[BUG] value_and_grad is really slow

cowolff commented 4 months ago

I am implementing a version of PPO in MLX and wanted to benchmark it against my PyTorch implementation. Sadly, the performance (samples per second) was really quite bad, so I benchmarked all the different parts. Turns out that the inference performance during sampling is not the issue (quite the contrary) and also my loss calculation is really fast compared to PyTorch. It just takes veeery long to compute the gradients compared to PyTorch.

My agent model:

class Agent(nn.Module):
    def __init__(self, envs):
        super(Agent, self).__init__()
        self.critic = nn.Sequential(
            nn.Linear(np.array(envs.single_observation_space.shape).prod(), 64),
            nn.Tanh(),
            nn.Linear(64, 64),
            nn.Tanh(),
            nn.Linear(64, 1),
        )
        self.actor = nn.Sequential(
            nn.Linear(np.array(envs.single_observation_space.shape).prod(), 64),
            nn.Tanh(),
            nn.Linear(64, 64),
            nn.Tanh(),
            nn.Linear(64, envs.single_action_space.n),
        )

    def get_value(self, x):
        return self.critic(x)

    def get_action_and_value(self, x, action=None):
        logits = self.actor(x)
        probs = softmax(logits)
        if action is None:
            action = sample_from_categorical(probs)
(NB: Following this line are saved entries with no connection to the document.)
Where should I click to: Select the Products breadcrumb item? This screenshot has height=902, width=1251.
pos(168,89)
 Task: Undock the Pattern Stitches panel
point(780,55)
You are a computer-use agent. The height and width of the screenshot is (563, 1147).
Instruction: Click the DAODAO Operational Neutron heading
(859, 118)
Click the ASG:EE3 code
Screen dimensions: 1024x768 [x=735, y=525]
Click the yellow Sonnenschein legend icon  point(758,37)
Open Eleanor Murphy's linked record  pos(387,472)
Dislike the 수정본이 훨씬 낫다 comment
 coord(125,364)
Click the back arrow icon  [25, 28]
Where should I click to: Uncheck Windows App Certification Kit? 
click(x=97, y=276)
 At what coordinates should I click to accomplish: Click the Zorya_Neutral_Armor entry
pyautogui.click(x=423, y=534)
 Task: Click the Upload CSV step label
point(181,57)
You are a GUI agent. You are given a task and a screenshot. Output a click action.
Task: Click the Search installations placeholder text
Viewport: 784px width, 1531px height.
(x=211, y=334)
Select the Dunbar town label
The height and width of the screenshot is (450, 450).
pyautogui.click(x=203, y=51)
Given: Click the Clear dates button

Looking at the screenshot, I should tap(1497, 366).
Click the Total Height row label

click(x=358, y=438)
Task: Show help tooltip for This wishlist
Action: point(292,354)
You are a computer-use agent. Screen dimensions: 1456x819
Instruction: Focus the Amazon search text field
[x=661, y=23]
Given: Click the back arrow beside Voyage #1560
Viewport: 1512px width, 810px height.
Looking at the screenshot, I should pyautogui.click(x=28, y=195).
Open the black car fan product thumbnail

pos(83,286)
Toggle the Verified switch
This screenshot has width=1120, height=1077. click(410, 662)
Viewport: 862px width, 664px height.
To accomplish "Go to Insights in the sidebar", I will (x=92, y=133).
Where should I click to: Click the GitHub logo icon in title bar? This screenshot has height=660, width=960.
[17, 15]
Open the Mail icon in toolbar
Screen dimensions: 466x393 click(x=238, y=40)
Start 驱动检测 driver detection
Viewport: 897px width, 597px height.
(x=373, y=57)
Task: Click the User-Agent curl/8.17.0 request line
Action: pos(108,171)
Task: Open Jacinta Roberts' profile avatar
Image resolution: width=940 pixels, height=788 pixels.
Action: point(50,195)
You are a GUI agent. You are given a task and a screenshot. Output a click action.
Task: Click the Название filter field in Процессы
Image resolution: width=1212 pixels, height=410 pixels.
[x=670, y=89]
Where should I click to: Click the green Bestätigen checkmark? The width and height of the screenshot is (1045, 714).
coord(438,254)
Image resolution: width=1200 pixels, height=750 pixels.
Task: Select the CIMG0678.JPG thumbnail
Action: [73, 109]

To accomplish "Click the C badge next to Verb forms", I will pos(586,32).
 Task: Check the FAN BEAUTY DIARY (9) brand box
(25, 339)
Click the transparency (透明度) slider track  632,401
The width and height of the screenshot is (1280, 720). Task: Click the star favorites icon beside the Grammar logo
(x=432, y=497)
        return action, log_prob(probs, action), calc_entropy(probs), self.critic(x)

My loss function:

def loss_function(model, pg_loss, ent_coef, entropy_loss, v_loss, vf_coef):
    loss = pg_loss - ent_coef * entropy_loss + v_loss * vf_coef
    return loss
loss_and_grad_fn = nn.value_and_grad(agent, loss_function)

This part takes forever (more than 10 times longer than the PyTorch equivalent):

loss, grads = loss_and_grad_fn(agent, pg_loss, ent_coef, entropy_loss, v_loss, vf_coef)

Is there a specific reason why this takes so much longer than the following PyTorch code?

optimizer.zero_grad()
loss.backward()
optimizer.step()

I am using a MacBook Pro M1 Pro with 16 GB RAM and Sonoma 14.2

sck-at-ucy commented 4 months ago

I am experiencing something similar. I have implemented a model that tries to backtrack the edge boundary conditions in a 2D Heat Conduction problem given as input the final temperature distribution on the interior of the plate (but not the boundary conditions). The Torch version is indeed about 10 times faster, but I haven't done any tracing of the bottleneck. The optimizer is in both cases Adam with the same learning rate.

MLX Version

class BCModel(nn.Module):
    def __init__(self, ny, initial_left_bc, initial_right_bc):
        super(BCModel, self).__init__()
        # Initialize boundary conditions as scalar values
        self.left_bc = mx.array([initial_left_bc])
        self.right_bc = mx.array([initial_right_bc])

    def apply_bc(self, T):
        # Apply scalar boundary conditions uniformly across the boundary
        T[:, 0] = self.left_bc * mx.ones(ny)
        T[:, -1] = self.right_bc * mx.ones(ny)
        T[0, :] = T[1, :]  # Neumann BC
        T[-1, :] = T[-2, :]  # Neumann BC
        return T

Torch Version

class BCModel(nn.Module):
    def __init__(self, ny, initial_left_bc, initial_right_bc):
        super(BCModel, self).__init__()
        # Define left_bc and right_bc as nn.Parameters (scalars)
        self.left_bc = nn.Parameter(torch.tensor(initial_left_bc))
        self.right_bc = nn.Parameter(torch.tensor(initial_right_bc))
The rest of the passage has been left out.